_THE DATA:_
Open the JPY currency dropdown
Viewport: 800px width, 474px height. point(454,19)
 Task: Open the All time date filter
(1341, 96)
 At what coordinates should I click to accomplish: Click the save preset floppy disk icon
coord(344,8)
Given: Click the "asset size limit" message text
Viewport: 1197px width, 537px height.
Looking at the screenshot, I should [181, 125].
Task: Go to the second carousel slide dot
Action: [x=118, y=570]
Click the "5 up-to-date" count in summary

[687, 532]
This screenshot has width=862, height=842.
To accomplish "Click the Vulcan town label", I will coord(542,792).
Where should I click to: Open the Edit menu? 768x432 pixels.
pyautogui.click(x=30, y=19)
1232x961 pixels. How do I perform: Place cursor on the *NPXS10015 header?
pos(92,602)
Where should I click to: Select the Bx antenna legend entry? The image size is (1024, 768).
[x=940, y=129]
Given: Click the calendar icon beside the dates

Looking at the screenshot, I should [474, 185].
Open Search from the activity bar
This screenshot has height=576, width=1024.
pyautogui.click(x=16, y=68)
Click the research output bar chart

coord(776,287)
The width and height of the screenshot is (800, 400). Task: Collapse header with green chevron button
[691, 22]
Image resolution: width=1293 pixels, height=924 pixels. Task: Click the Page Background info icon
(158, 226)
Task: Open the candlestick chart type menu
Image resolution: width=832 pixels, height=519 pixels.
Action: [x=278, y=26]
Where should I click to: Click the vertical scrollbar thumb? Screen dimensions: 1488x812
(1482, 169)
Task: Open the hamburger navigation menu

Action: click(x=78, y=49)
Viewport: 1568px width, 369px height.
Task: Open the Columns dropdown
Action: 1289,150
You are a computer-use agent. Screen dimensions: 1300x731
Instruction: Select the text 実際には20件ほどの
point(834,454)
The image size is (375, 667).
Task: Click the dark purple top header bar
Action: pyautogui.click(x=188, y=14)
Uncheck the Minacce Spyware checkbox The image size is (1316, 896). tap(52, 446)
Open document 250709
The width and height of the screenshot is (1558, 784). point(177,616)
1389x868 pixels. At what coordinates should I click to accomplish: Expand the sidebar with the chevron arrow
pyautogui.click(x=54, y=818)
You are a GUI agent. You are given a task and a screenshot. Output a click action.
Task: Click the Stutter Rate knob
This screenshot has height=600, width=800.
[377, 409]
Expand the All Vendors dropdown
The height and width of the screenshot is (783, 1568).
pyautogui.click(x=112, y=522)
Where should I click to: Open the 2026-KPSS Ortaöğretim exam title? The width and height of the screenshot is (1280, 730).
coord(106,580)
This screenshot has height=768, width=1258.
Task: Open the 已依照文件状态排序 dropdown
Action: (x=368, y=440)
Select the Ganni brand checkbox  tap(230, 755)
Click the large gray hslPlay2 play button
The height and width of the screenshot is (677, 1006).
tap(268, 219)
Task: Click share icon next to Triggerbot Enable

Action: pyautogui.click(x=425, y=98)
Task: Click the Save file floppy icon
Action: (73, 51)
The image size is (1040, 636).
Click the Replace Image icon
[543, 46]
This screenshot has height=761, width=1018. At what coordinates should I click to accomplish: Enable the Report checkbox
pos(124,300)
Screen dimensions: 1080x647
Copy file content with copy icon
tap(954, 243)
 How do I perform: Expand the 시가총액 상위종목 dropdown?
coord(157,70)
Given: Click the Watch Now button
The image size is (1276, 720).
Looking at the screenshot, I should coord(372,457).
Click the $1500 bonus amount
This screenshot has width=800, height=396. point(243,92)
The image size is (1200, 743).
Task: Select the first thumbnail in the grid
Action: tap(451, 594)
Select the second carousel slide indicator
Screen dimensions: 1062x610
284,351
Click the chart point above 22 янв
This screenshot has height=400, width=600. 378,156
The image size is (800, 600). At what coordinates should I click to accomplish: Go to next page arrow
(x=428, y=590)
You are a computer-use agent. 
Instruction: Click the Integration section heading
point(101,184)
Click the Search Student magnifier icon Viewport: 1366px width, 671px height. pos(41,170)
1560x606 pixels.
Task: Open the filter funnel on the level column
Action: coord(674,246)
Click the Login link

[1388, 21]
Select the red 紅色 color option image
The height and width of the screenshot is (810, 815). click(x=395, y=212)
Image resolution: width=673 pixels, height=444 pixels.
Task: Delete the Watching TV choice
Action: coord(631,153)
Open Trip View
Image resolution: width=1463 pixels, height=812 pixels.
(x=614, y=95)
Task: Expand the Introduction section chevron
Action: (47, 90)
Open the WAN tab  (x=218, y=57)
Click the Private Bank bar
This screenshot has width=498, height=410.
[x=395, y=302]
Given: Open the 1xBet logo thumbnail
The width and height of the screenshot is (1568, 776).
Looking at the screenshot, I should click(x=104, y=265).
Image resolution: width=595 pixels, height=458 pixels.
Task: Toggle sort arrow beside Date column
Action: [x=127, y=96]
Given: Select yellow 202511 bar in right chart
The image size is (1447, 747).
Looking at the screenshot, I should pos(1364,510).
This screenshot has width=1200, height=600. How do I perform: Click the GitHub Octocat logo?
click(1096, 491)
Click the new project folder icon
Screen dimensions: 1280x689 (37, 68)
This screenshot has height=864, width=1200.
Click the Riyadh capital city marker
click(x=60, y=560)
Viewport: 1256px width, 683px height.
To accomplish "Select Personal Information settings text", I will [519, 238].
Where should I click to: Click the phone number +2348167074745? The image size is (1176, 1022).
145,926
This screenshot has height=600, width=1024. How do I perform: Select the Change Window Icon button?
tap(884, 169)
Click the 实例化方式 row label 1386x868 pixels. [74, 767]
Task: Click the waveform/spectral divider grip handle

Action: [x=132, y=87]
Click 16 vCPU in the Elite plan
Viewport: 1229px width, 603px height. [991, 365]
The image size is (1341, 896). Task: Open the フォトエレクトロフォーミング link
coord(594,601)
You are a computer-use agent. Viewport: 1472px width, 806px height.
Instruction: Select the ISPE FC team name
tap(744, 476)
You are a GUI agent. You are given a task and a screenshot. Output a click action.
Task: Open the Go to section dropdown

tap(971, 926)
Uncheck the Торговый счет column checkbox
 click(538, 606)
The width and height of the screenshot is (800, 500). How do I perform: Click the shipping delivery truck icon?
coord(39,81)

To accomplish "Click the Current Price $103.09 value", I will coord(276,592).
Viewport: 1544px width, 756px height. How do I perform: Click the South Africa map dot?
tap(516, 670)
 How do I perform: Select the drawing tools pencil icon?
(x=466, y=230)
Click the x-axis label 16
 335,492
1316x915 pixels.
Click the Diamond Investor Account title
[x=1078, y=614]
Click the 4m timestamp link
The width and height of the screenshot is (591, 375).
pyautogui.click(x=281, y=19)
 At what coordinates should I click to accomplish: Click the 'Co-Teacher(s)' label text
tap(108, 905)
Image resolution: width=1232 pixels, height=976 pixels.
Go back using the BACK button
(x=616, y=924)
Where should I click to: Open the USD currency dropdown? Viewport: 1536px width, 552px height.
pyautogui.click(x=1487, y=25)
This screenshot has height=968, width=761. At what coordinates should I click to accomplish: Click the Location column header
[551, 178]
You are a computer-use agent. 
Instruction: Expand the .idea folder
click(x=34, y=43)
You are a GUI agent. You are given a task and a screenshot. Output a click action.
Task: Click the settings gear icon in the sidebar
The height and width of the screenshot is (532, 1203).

_WHAT YOU ARE ASKED TO DO:_
All the entries above must be repeated exactly as they were given.

_SOLVED EXERCISE:_
Open the JPY currency dropdown
Viewport: 800px width, 474px height. point(454,19)
 Task: Open the All time date filter
(1341, 96)
 At what coordinates should I click to accomplish: Click the save preset floppy disk icon
coord(344,8)
Given: Click the "asset size limit" message text
Viewport: 1197px width, 537px height.
Looking at the screenshot, I should [181, 125].
Task: Go to the second carousel slide dot
Action: [x=118, y=570]
Click the "5 up-to-date" count in summary

[687, 532]
This screenshot has width=862, height=842.
To accomplish "Click the Vulcan town label", I will coord(542,792).
Where should I click to: Open the Edit menu? 768x432 pixels.
pyautogui.click(x=30, y=19)
1232x961 pixels. How do I perform: Place cursor on the *NPXS10015 header?
pos(92,602)
Where should I click to: Select the Bx antenna legend entry? The image size is (1024, 768).
[x=940, y=129]
Given: Click the calendar icon beside the dates

Looking at the screenshot, I should [474, 185].
Open Search from the activity bar
This screenshot has height=576, width=1024.
pyautogui.click(x=16, y=68)
Click the research output bar chart

coord(776,287)
The width and height of the screenshot is (800, 400). Task: Collapse header with green chevron button
[691, 22]
Image resolution: width=1293 pixels, height=924 pixels. Task: Click the Page Background info icon
(158, 226)
Task: Open the candlestick chart type menu
Image resolution: width=832 pixels, height=519 pixels.
Action: [x=278, y=26]
Where should I click to: Click the vertical scrollbar thumb? Screen dimensions: 1488x812
(1482, 169)
Task: Open the hamburger navigation menu

Action: click(x=78, y=49)
Viewport: 1568px width, 369px height.
Task: Open the Columns dropdown
Action: 1289,150
You are a computer-use agent. Screen dimensions: 1300x731
Instruction: Select the text 実際には20件ほどの
point(834,454)
The image size is (375, 667).
Task: Click the dark purple top header bar
Action: pyautogui.click(x=188, y=14)
Uncheck the Minacce Spyware checkbox The image size is (1316, 896). tap(52, 446)
Open document 250709
The width and height of the screenshot is (1558, 784). point(177,616)
1389x868 pixels. At what coordinates should I click to accomplish: Expand the sidebar with the chevron arrow
pyautogui.click(x=54, y=818)
You are a GUI agent. You are given a task and a screenshot. Output a click action.
Task: Click the Stutter Rate knob
This screenshot has height=600, width=800.
[377, 409]
Expand the All Vendors dropdown
The height and width of the screenshot is (783, 1568).
pyautogui.click(x=112, y=522)
Where should I click to: Open the 2026-KPSS Ortaöğretim exam title? The width and height of the screenshot is (1280, 730).
coord(106,580)
This screenshot has height=768, width=1258.
Task: Open the 已依照文件状态排序 dropdown
Action: (x=368, y=440)
Select the Ganni brand checkbox  tap(230, 755)
Click the large gray hslPlay2 play button
The height and width of the screenshot is (677, 1006).
tap(268, 219)
Task: Click share icon next to Triggerbot Enable

Action: pyautogui.click(x=425, y=98)
Task: Click the Save file floppy icon
Action: (73, 51)
The image size is (1040, 636).
Click the Replace Image icon
[543, 46]
This screenshot has height=761, width=1018. At what coordinates should I click to accomplish: Enable the Report checkbox
pos(124,300)
Screen dimensions: 1080x647
Copy file content with copy icon
tap(954, 243)
 How do I perform: Expand the 시가총액 상위종목 dropdown?
coord(157,70)
Given: Click the Watch Now button
The image size is (1276, 720).
Looking at the screenshot, I should coord(372,457).
Click the $1500 bonus amount
This screenshot has width=800, height=396. point(243,92)
The image size is (1200, 743).
Task: Select the first thumbnail in the grid
Action: tap(451, 594)
Select the second carousel slide indicator
Screen dimensions: 1062x610
284,351
Click the chart point above 22 янв
This screenshot has height=400, width=600. 378,156
The image size is (800, 600). At what coordinates should I click to accomplish: Go to next page arrow
(x=428, y=590)
You are a computer-use agent. 
Instruction: Click the Integration section heading
point(101,184)
Click the Search Student magnifier icon Viewport: 1366px width, 671px height. pos(41,170)
1560x606 pixels.
Task: Open the filter funnel on the level column
Action: coord(674,246)
Click the Login link

[1388, 21]
Select the red 紅色 color option image
The height and width of the screenshot is (810, 815). click(x=395, y=212)
Image resolution: width=673 pixels, height=444 pixels.
Task: Delete the Watching TV choice
Action: coord(631,153)
Open Trip View
Image resolution: width=1463 pixels, height=812 pixels.
(x=614, y=95)
Task: Expand the Introduction section chevron
Action: (47, 90)
Open the WAN tab  (x=218, y=57)
Click the Private Bank bar
This screenshot has width=498, height=410.
[x=395, y=302]
Given: Open the 1xBet logo thumbnail
The width and height of the screenshot is (1568, 776).
Looking at the screenshot, I should click(x=104, y=265).
Image resolution: width=595 pixels, height=458 pixels.
Task: Toggle sort arrow beside Date column
Action: [x=127, y=96]
Given: Select yellow 202511 bar in right chart
The image size is (1447, 747).
Looking at the screenshot, I should pos(1364,510).
This screenshot has width=1200, height=600. How do I perform: Click the GitHub Octocat logo?
click(1096, 491)
Click the new project folder icon
Screen dimensions: 1280x689 (37, 68)
This screenshot has height=864, width=1200.
Click the Riyadh capital city marker
click(x=60, y=560)
Viewport: 1256px width, 683px height.
To accomplish "Select Personal Information settings text", I will [519, 238].
Where should I click to: Click the phone number +2348167074745? The image size is (1176, 1022).
145,926
This screenshot has height=600, width=1024. How do I perform: Select the Change Window Icon button?
tap(884, 169)
Click the 实例化方式 row label 1386x868 pixels. [74, 767]
Task: Click the waveform/spectral divider grip handle

Action: [x=132, y=87]
Click 16 vCPU in the Elite plan
Viewport: 1229px width, 603px height. [991, 365]
The image size is (1341, 896). Task: Open the フォトエレクトロフォーミング link
coord(594,601)
You are a computer-use agent. Viewport: 1472px width, 806px height.
Instruction: Select the ISPE FC team name
tap(744, 476)
You are a GUI agent. You are given a task and a screenshot. Output a click action.
Task: Open the Go to section dropdown

tap(971, 926)
Uncheck the Торговый счет column checkbox
 click(538, 606)
The width and height of the screenshot is (800, 500). How do I perform: Click the shipping delivery truck icon?
coord(39,81)

To accomplish "Click the Current Price $103.09 value", I will coord(276,592).
Viewport: 1544px width, 756px height. How do I perform: Click the South Africa map dot?
tap(516, 670)
 How do I perform: Select the drawing tools pencil icon?
(x=466, y=230)
Click the x-axis label 16
 335,492
1316x915 pixels.
Click the Diamond Investor Account title
[x=1078, y=614]
Click the 4m timestamp link
The width and height of the screenshot is (591, 375).
pyautogui.click(x=281, y=19)
 At what coordinates should I click to accomplish: Click the 'Co-Teacher(s)' label text
tap(108, 905)
Image resolution: width=1232 pixels, height=976 pixels.
Go back using the BACK button
(x=616, y=924)
Where should I click to: Open the USD currency dropdown? Viewport: 1536px width, 552px height.
pyautogui.click(x=1487, y=25)
This screenshot has height=968, width=761. At what coordinates should I click to accomplish: Click the Location column header
[551, 178]
You are a computer-use agent. 
Instruction: Expand the .idea folder
click(x=34, y=43)
You are a GUI agent. You are given a task and a screenshot. Output a click action.
Task: Click the settings gear icon in the sidebar
The height and width of the screenshot is (532, 1203).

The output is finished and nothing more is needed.